“Cara Unione,

Vorrei replicare alla lettera del signor Angelino Mereu, presidente del circolo sardo ACSIT di Firenze (un tempo glorioso), in merito alla decisione presa di non festeggiare Sa Die de Sa Sardigna assieme ad altre dodici associazioni, con cui si è voluto rispondere alla mia constatazione precedente. Mi è sovvenuto subito l'antico proverbio sardo, da noi in Goceano molto in voga: ‘A su caddu toccadu, sedda li piticat’. Per non parlare del famoso detto attribuito a Carlo V sui sardi ‘pocos, locos y mal unidos’.

La mia presa di posizione, in sostanza, evidenziava un dato di fatto: tredici circoli sardi del centro Italia hanno deciso di non festeggiare Sa Die de Sa Sardigna. Scelta legittima, ma immotivata. Contravvenendo e non rispettando quanto già statuito dalla Regione con la legge istitutiva de Sa Die come ‘momento costitutivo dell'identità sarda’. Un'identità che si costruisce, si permea e si cementa volta per volta. Non certamente con il silenzio. E non certamente, lo scrivo e lo ribadisco da storico economico che ha scritto tanto ultimamente sul tema invocando, a mo' di rivendicazionismo stantio, la centrale e dirimente ‘quaestio’ della continuità territoriale disapplicata. Che non può essere uno ‘specchietto per le allodole’ utilizzato e invocato per coprire certe insipienze e mancanze.

Lo ripeto e lo ribadisco: qua non si discute la battaglia per la continuità territoriale, tanto cara a Giuseppe Sanna Sanna (Anela, 1821 - Genova, 1874) fin dalla formazione del primo Parlamento italiano e primo deputato sardo, per questo, ad aver posto la Questione Sarda (inviterei il signor Mereu a conoscere meglio tale personalità che ricorderemo presto a giugno a Monza con un apposito convegno, ne avrebbe di che giovarsi). Qua si discute l'opportunità di ‘barattare’ un momento fondante della nostra identità, anzi il momento fondante, con il ‘piatto di lenticchie’ della continuità territoriale e dei connessi aspetti economici. Per poi, ovviamente, chiedersi: a che ‘pro’ tutto questo?

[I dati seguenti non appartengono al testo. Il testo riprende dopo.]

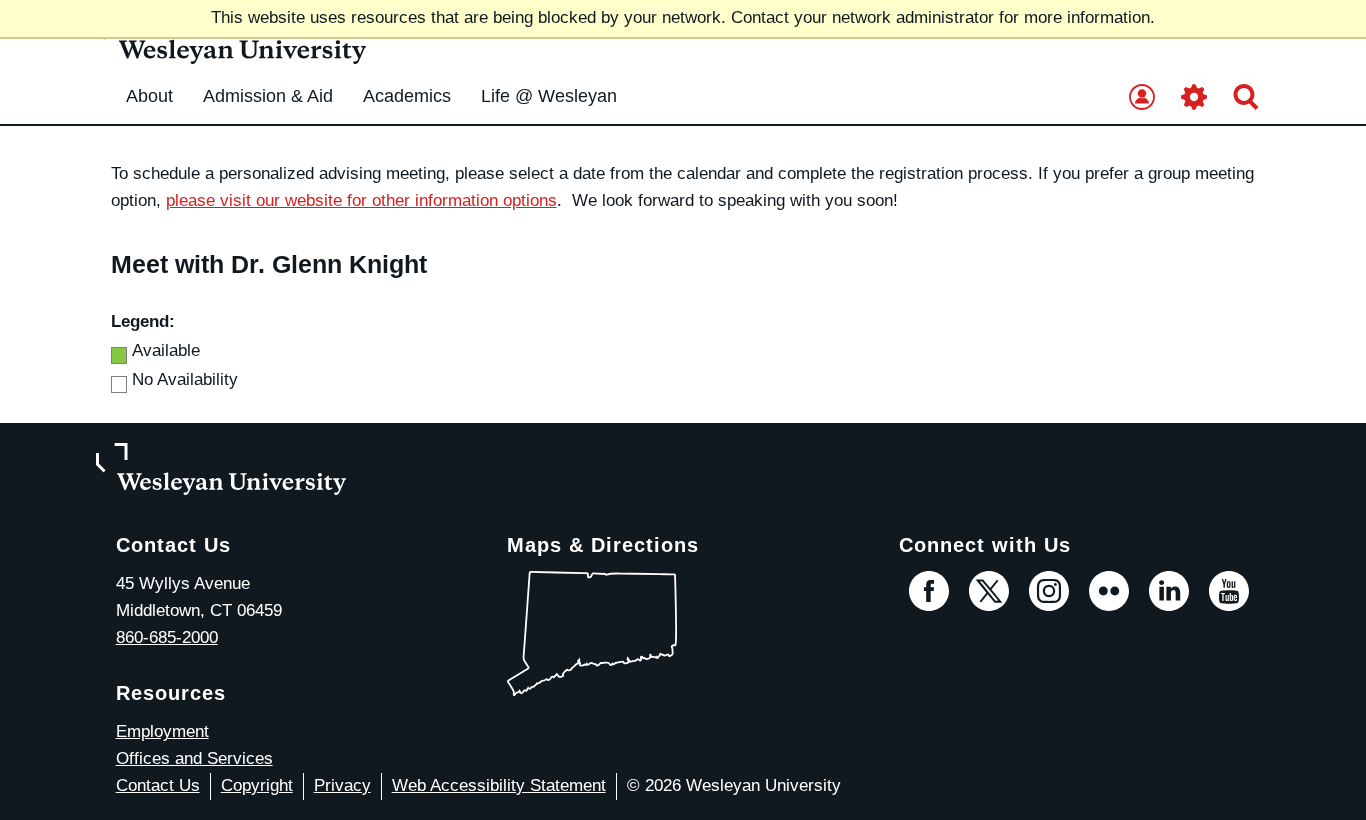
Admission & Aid (268, 95)
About (149, 95)
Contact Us (158, 785)
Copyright (257, 785)
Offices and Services (194, 758)
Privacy (342, 785)
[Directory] (1142, 99)
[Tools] (1194, 99)
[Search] (1246, 99)
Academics (407, 95)
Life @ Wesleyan (549, 95)
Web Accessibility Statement (499, 785)
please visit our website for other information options (361, 200)
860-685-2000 (167, 637)
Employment (162, 731)
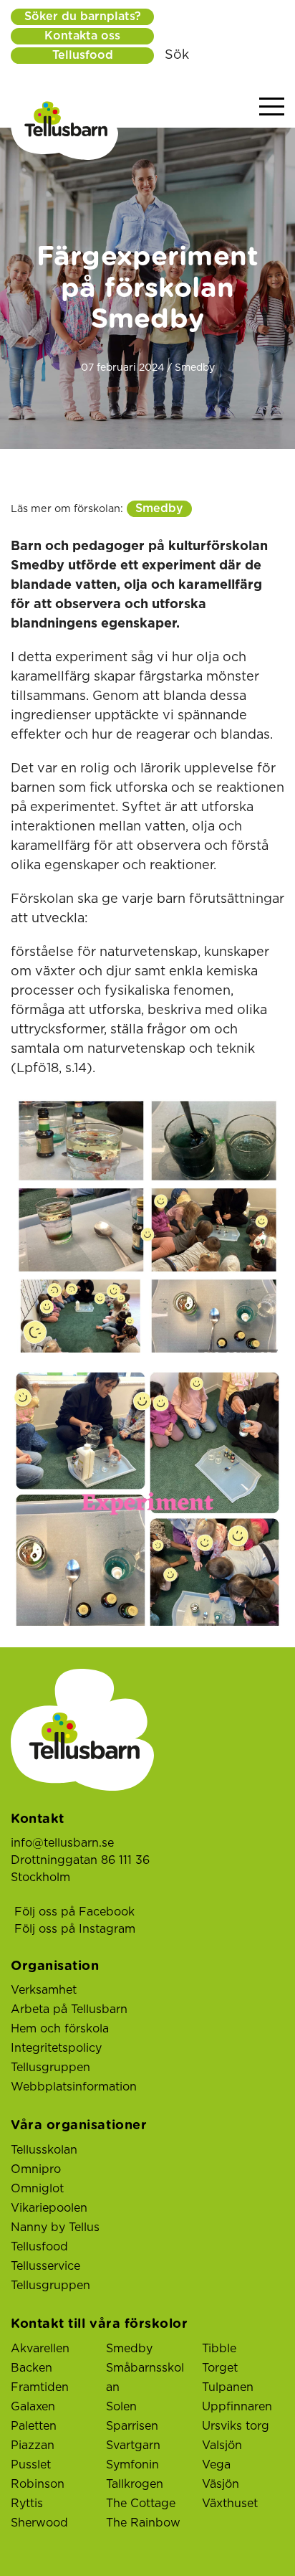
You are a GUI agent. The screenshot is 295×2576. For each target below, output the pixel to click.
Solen (121, 2406)
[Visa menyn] (271, 107)
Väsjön (220, 2484)
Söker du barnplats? (82, 16)
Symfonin (132, 2465)
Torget (220, 2368)
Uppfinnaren (237, 2406)
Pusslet (31, 2465)
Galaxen (33, 2406)
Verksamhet (44, 1990)
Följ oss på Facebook (74, 1912)
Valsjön (222, 2445)
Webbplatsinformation (74, 2087)
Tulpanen (227, 2387)
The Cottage (140, 2503)
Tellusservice (45, 2266)
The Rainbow (143, 2523)
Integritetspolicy (56, 2048)
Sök (177, 55)
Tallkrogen (134, 2484)
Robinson (37, 2484)
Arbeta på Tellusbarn (69, 2009)
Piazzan (32, 2445)
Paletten (34, 2426)
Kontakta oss (82, 36)
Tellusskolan (44, 2150)
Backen (31, 2368)
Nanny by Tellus (55, 2227)
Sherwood (39, 2523)
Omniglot (37, 2188)
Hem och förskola (60, 2029)
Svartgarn (133, 2445)
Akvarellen (40, 2348)
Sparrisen (132, 2426)
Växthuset (230, 2503)
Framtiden (40, 2387)
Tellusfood (82, 55)
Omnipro (36, 2169)
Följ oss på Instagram (74, 1929)
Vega (216, 2465)
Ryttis (27, 2503)
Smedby (159, 508)
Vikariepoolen (49, 2208)
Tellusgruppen (50, 2067)
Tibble (219, 2348)
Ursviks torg (235, 2426)
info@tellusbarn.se (62, 1843)
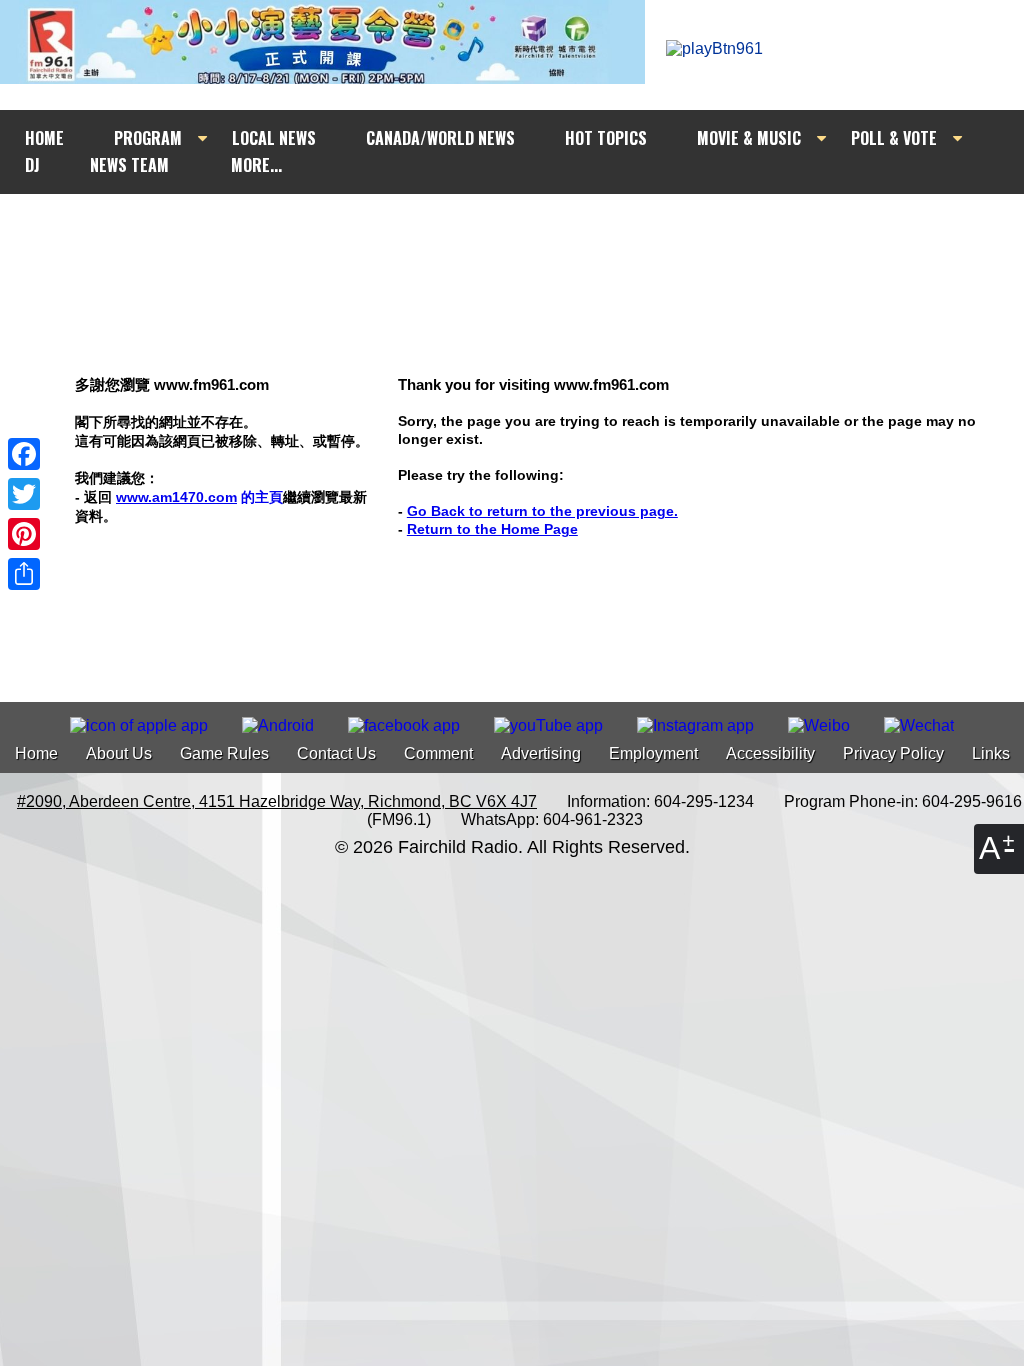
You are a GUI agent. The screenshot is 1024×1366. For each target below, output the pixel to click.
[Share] (24, 574)
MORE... (256, 165)
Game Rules (224, 753)
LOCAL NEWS (274, 138)
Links (991, 753)
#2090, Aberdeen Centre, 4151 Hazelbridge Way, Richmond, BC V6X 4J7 (277, 801)
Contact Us (336, 753)
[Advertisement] (530, 232)
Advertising (541, 753)
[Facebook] (24, 454)
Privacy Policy (893, 753)
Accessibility (770, 753)
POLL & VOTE (894, 138)
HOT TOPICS (606, 138)
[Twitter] (24, 494)
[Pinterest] (24, 534)
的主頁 (199, 497)
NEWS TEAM (129, 165)
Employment (653, 753)
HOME (44, 138)
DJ (32, 165)
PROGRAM (148, 138)
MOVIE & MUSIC (749, 138)
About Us (119, 753)
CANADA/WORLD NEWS (440, 138)
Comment (438, 753)
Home (36, 753)
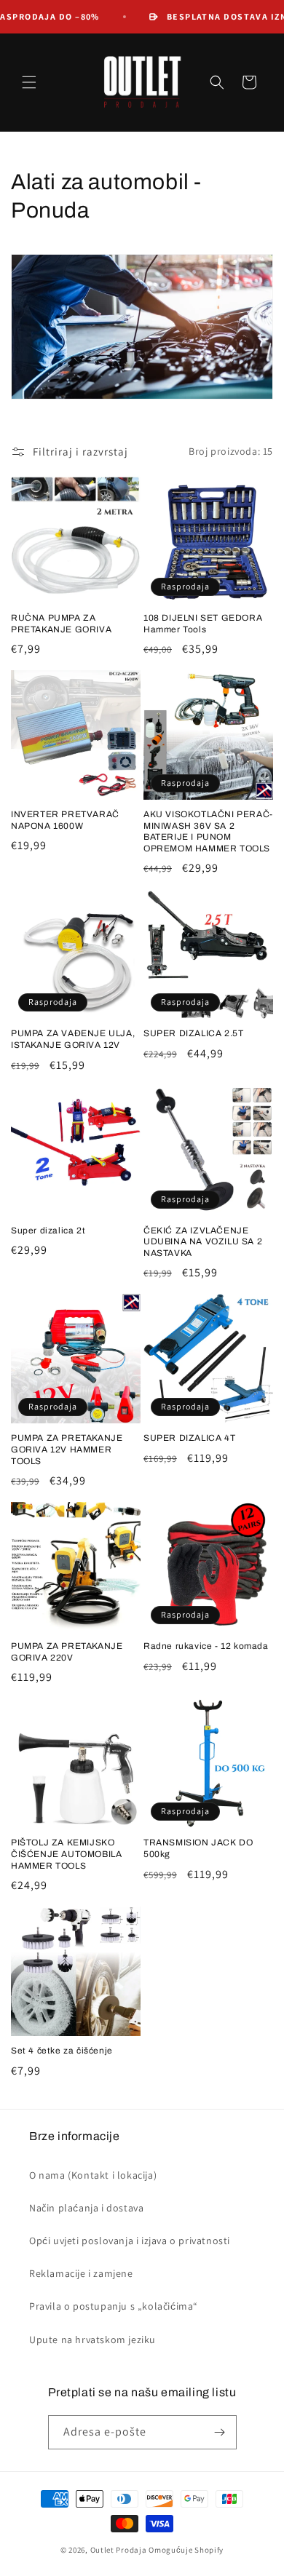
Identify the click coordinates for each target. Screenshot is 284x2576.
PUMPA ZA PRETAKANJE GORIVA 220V (66, 1652)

La risposta, purtroppo, mi viene spontanea ed è legata alla precedente, evocata, affermazione imperiale di sardi intesi come popolo diviso. E la dura realtà non si smentisce mai. Questo nonostante circoli come il nostro di Monza, non affatto marginale ed escluso (con all'attivo una trentina di iniziative annuali e di grande spessore culturale e sociale), o anche altri affiliati all'emigrazione sarda organizzata (la Fasi ha, opportunamente, diramato un comunicato su Sa Die che, in sostanza, prende le distanze da quest'iniziativa ‘autonoma’ di tali circoli) abbiano ricordato Sa Die con tutti i crismi e la solennità del caso. E in questa sede mi piace citare, oltre alla nostra iniziativa del 24 aprile a Monza con la brava scrittrice siciliana parigina, amante della Sardegna, Adriana Valenti Sabouret, autrice di ‘Madame Dupont’, anche quella riuscita, accompagnata per giunta da alcune polemiche iniziali, fatta dal circolo culturale sardo Antonio Gramsci di Torino, di presentare proprio il 28 aprile il libro del carissimo prof. Francesco Casula ‘Carlo Felice ed i tiranni sabaudi’. Scelta, questa, fatta da un circolo affiliato Fasi, molto coraggiosa e apprezzabile. E il dato di fatto è stato ed è incontrovertibile: a Torino e a Monza, unici fra i vari circoli sardi in Italia, si sono tenuti i due incontri più rilevanti e più inerenti alla tematica (perché tale dev'essere!) de Sa Die de Sa Sardigna 2022. Un'occasione mancata, per gli altri circoli, che non fa altro che confermare come la testimonianza e il sacrificio di Giovanni Maria Angioy e degli altri esuli e martiri della Sarda Rivoluzione continuino ad essere misconosciuti ed incompresi.

Segnalo sempre al signor Mereu che Sa Die de Sa Sardigna per noi a Monza non si esaurisce solo al 28 aprile ma dura tutto l'anno, con una serie di mostre e iniziative che promuoveranno la figura di Giovanni Maria Angioy, la Sarda Rivoluzione e il libro di Adriana Valenti Sabouret in tutti i quartieri della città e nel territorio. Perché questa è la nostra filosofia. E dovrebbe essere quella di tutti i circoli sardi”.